## Task
Report every line of the data below that contains the string "avatar", matching case exactly.

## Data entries
______

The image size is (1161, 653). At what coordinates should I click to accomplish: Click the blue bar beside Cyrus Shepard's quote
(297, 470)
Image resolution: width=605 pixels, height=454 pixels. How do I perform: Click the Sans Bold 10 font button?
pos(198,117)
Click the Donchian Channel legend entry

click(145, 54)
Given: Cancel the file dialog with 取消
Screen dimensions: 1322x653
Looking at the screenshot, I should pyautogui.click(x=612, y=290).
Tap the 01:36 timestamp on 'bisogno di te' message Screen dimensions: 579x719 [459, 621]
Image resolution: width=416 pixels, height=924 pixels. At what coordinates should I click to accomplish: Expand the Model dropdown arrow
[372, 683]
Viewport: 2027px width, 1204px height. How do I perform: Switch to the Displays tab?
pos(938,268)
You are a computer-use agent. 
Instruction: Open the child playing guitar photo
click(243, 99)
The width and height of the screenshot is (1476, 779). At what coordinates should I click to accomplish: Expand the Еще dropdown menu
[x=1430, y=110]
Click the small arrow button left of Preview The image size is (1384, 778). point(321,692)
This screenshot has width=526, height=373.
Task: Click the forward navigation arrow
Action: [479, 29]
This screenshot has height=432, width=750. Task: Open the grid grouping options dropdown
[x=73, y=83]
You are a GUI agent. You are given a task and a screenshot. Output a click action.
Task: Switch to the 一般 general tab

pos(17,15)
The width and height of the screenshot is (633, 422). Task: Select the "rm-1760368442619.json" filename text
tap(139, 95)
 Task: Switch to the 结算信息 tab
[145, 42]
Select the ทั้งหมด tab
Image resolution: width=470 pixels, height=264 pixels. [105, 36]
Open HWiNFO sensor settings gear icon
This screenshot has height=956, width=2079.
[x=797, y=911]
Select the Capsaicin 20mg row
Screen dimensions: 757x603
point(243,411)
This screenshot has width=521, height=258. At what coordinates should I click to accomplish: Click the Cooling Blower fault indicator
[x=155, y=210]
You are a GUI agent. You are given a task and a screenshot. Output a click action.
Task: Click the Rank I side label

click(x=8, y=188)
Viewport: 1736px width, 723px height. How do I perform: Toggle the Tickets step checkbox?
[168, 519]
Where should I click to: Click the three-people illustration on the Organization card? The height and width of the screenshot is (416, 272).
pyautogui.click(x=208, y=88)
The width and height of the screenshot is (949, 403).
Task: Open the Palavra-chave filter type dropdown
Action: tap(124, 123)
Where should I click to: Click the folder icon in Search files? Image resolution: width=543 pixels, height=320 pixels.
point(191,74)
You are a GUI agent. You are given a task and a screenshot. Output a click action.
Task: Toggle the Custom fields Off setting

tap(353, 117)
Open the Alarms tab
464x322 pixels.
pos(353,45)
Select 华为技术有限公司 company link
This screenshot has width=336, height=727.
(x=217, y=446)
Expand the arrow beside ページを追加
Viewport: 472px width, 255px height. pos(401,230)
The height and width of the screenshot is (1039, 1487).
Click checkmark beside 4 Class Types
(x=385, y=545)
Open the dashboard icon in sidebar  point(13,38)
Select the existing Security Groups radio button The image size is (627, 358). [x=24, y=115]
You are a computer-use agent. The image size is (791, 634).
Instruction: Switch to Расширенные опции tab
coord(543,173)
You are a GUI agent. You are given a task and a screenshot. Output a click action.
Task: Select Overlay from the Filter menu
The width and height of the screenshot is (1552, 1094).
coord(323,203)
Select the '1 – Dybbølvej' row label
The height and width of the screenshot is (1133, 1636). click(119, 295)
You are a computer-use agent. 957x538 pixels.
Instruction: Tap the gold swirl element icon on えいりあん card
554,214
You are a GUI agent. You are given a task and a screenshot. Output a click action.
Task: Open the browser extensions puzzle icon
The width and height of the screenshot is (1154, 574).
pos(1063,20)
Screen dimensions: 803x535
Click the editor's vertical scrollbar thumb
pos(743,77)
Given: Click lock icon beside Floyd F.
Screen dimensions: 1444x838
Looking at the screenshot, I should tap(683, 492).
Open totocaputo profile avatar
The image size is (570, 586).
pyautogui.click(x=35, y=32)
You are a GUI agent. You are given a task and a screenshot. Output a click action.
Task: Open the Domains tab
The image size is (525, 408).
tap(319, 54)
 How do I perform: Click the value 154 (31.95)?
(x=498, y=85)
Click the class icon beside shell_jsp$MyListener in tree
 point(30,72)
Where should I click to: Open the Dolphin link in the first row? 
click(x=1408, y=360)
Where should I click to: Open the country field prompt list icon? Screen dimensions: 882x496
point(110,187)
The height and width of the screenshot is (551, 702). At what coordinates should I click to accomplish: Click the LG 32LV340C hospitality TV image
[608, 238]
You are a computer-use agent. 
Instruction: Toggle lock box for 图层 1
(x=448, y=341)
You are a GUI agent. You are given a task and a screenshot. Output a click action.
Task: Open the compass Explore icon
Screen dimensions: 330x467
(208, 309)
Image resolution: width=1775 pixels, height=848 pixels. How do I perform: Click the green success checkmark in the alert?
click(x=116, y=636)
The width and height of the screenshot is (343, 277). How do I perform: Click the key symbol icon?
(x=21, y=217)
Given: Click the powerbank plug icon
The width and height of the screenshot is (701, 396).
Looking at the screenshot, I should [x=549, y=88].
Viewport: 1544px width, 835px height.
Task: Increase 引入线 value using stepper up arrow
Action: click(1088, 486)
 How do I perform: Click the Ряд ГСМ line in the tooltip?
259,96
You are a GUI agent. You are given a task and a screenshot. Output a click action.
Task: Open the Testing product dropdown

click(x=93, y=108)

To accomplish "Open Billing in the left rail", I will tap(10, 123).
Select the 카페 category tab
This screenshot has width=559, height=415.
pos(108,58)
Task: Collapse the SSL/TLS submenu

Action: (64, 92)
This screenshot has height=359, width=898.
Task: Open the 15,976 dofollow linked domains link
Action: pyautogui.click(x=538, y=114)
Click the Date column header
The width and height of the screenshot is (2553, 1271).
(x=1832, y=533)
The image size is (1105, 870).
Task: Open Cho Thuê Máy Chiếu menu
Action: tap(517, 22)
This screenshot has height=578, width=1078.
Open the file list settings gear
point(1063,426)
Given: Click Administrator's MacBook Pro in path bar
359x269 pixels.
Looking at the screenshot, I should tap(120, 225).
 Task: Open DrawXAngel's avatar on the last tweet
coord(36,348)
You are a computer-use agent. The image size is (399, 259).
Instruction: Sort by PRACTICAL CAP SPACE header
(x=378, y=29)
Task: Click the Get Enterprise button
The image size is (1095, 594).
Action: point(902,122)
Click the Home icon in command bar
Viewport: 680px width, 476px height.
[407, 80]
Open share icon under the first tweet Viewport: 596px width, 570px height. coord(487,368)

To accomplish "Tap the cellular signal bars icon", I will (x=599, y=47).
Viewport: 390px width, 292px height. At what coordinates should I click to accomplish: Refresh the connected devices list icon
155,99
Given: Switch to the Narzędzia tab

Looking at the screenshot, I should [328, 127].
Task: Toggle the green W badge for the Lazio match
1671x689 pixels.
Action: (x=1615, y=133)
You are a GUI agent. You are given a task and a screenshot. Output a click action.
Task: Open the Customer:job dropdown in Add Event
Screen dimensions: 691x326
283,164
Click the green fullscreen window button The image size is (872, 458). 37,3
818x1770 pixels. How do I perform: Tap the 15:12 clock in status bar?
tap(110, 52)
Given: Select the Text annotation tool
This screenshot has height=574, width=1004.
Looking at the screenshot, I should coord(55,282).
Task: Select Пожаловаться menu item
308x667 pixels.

______

## Written answer
Open totocaputo profile avatar
 Task: Open DrawXAngel's avatar on the last tweet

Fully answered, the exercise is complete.